Gemeinsam besser: Muslimische Gemeinden in Wismar und Erfurt vereinen Menschen , Datum: 19.06.2024, Format: Meldung, Bereich: Im Dialog , Ein Besuch bei islamischen Gemeinden in Ostdeutschland offenbart, was der Förderansatz "Moscheen für Integration" dort bewirken konnte

"Moscheen für Integration – Öffnung, Vernetzung, Kooperation"

Der Förderansatz "Moscheen für Integration – Öffnung, Vernetzung, Kooperation" (MfI) unterstützte von 2019 bis 2023 muslimische und alevitische Gemeinden in Deutschland im Rahmen der Projektförderung der Deutschen Islam Konferenz. Die ausgewiesenen Ziele von MfI waren vor allem die Stärkung der Gemeinden als zivilgesellschaftliche Akteure sowie der Ausbau und die Verstetigung ihrer Vernetzung vor Ort. Der Förderansatz wurde durch vier Teilprojekte umgesetzt, die bei folgenden Trägern angesiedelt waren: dem Goethe-Institut e.V., der Otto Benecke Stiftung e.V., der Deutschen Kinder- und Jugendstiftung GmbH und dem Paritätischen Gesamtverband.

Auf den ersten Blick scheint der Handwerker in der Tischlermontur sich auf den Hof der muslimischen Gemeinde Erfurt verlaufen zu haben. Auf den zweiten Blick ist genau das Gegenteil der Fall: Der 32-jährige Nils Manger ist auf der Suche nach einem deutschsprachigen Koran. "Ich möchte mehr über den Islam erfahren. Wir leben alle hier in Deutschland zusammen. Da finde ich das wichtig", sagt er. Die offenen Türen des Deutsch-Arabisch-Orientalischen Vereins sind die Einladung dazu.

"Das passiert hier öfter", nickt Ahmad Tabaja lächelnd. Er ist als Vorsitzender eine der treibenden Kräfte im Gemeindeleben. "Wir wollen einen Ort der Begegnung für alle Menschen bieten, egal welcher Herkunft oder Religion", sagt er. Es geht um den sozialen Austausch innerhalb und außerhalb der Gemeinde.

Das war auch Kern des Förderansatzes "Moscheen für Integration – Öffnung, Vernetzung und Kooperation", mit Hilfe dessen die Erfurter Gemeinde in den vergangenen vier Jahren beim Auf- und Ausbau ihrer sozialen und zivilgesellschaftlichen Arbeit unterstützt wurde. Ziel des Förderansatzes war die Stärkung der gesellschaftlichen Teilhabe muslimischer Gemeinden und ihrer Anerkennung als zivilgesellschaftliche Akteure durch eine engere Vernetzung mit kommunalen Stellen, anderen Gemeinden und lokalen zivilgesellschaftlichen Akteuren.
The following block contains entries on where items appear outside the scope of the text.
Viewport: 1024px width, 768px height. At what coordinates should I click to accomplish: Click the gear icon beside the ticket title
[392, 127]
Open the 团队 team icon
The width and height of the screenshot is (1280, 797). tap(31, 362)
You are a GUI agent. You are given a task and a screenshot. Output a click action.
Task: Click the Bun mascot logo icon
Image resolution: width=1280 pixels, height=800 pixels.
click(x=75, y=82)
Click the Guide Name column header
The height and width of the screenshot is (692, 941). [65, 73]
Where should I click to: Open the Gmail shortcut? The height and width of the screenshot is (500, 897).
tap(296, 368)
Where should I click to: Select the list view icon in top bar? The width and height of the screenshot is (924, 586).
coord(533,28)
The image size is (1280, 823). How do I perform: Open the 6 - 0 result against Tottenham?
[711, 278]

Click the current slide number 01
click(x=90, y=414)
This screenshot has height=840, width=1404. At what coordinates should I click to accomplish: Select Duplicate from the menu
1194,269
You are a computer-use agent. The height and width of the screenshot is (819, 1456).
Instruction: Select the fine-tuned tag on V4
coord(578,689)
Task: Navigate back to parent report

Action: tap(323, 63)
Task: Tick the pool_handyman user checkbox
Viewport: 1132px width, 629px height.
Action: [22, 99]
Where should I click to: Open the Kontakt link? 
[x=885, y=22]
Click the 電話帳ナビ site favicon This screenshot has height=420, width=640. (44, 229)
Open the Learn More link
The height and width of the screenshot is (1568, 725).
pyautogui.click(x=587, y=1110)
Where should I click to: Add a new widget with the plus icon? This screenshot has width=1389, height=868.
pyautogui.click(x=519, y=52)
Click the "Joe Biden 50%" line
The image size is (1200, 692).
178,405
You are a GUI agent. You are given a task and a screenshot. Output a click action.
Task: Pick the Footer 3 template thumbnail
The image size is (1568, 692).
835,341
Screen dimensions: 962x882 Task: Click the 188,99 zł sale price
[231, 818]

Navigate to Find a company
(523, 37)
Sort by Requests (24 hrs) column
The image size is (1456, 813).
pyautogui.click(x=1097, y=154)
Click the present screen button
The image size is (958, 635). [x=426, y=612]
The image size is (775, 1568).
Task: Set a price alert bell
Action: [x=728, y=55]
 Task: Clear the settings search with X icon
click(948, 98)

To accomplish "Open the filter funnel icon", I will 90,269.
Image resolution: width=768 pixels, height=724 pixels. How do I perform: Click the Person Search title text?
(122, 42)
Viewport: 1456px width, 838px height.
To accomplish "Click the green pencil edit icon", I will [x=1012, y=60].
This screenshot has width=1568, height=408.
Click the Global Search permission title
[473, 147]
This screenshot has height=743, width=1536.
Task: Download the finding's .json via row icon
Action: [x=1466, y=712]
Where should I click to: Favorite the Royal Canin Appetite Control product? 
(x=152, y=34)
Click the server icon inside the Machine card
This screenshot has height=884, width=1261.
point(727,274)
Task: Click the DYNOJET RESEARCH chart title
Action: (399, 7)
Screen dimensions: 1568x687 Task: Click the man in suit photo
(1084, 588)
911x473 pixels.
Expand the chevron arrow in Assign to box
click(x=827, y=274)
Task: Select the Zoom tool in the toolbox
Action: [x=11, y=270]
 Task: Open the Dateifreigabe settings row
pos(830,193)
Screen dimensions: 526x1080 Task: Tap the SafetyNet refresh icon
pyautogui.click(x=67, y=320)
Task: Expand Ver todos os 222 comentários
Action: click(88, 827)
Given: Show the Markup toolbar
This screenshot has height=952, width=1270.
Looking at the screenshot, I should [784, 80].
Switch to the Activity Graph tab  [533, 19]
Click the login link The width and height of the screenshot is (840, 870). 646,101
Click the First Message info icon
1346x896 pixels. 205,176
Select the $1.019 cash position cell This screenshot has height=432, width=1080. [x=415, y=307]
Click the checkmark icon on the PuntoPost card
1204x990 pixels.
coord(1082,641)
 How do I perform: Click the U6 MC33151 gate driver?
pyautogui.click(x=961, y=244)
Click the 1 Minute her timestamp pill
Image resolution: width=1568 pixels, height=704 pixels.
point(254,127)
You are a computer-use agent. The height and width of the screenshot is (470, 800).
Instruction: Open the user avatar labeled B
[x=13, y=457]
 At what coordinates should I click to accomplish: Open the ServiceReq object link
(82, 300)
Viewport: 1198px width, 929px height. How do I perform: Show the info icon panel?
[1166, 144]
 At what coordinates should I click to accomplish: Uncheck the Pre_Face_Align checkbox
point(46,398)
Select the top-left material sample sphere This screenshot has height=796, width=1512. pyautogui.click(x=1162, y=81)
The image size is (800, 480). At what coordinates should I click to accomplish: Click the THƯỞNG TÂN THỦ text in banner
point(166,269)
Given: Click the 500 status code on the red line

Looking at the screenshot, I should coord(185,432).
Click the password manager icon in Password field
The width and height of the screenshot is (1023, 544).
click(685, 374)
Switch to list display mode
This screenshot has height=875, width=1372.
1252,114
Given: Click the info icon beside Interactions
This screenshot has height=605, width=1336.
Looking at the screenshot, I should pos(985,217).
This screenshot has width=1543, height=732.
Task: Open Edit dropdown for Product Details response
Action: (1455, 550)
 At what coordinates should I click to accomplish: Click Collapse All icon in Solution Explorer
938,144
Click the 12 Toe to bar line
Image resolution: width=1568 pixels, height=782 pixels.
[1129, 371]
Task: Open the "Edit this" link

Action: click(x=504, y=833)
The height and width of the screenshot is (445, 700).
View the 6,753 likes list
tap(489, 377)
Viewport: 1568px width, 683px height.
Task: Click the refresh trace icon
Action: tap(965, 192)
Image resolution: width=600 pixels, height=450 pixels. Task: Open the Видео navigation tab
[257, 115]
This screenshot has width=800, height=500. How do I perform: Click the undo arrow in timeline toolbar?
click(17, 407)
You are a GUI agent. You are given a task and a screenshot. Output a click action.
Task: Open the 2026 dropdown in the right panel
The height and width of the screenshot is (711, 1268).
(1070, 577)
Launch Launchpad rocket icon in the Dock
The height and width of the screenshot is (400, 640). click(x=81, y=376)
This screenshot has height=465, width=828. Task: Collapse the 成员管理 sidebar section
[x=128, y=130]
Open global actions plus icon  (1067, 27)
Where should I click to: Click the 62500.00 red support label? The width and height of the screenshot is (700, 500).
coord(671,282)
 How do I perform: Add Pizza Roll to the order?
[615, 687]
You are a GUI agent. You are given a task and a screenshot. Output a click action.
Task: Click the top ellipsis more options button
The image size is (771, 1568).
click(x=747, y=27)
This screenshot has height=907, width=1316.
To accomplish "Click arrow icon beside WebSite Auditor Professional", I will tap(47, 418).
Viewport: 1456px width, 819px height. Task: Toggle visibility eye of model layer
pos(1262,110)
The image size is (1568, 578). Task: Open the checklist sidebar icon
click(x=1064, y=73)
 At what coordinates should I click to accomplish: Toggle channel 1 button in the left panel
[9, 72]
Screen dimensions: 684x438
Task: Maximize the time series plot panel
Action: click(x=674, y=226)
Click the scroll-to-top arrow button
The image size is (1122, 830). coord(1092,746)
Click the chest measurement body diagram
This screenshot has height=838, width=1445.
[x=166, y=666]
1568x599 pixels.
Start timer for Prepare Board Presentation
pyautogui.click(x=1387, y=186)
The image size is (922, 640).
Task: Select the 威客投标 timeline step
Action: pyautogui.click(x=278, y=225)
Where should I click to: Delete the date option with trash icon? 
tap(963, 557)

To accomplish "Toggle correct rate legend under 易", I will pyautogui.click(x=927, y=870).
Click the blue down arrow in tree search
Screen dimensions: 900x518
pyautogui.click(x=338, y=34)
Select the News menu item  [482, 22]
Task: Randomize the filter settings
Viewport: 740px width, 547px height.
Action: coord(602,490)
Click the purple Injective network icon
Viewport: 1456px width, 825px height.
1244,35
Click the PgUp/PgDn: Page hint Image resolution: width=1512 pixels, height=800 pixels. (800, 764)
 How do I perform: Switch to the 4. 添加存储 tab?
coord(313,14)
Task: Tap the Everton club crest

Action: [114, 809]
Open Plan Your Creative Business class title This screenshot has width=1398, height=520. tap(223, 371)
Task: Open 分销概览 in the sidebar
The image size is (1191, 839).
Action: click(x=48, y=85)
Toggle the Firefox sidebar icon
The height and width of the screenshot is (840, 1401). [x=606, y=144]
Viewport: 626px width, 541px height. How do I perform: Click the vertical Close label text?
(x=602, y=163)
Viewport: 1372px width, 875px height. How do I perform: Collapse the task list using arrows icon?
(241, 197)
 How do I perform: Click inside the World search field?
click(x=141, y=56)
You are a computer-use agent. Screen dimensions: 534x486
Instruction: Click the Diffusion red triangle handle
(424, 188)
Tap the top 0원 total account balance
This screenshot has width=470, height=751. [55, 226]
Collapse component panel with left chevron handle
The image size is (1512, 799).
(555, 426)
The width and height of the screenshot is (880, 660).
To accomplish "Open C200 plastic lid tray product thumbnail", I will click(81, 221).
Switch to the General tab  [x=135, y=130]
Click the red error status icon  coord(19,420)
Trägerorganisationen sorgten für Umsetzung des Förderansatzes

Eine der insgesamt vier Trägerorganisationen, die den Förderansatz von 2019 bis 2023 umsetzten, ist die Deutsche Kinder- und Jugendstiftung (DKJS). Im Rahmen ihres Teilprojektes "jumenga – jung, muslimisch, engagiert" ging es unter anderem um den Aufbau von Kenntnissen zum zielführenden Austausch mit Behörden. Auch die Förderung sozialer Aktivität bei jungen Gemeindemitgliedern spielte eine große Rolle.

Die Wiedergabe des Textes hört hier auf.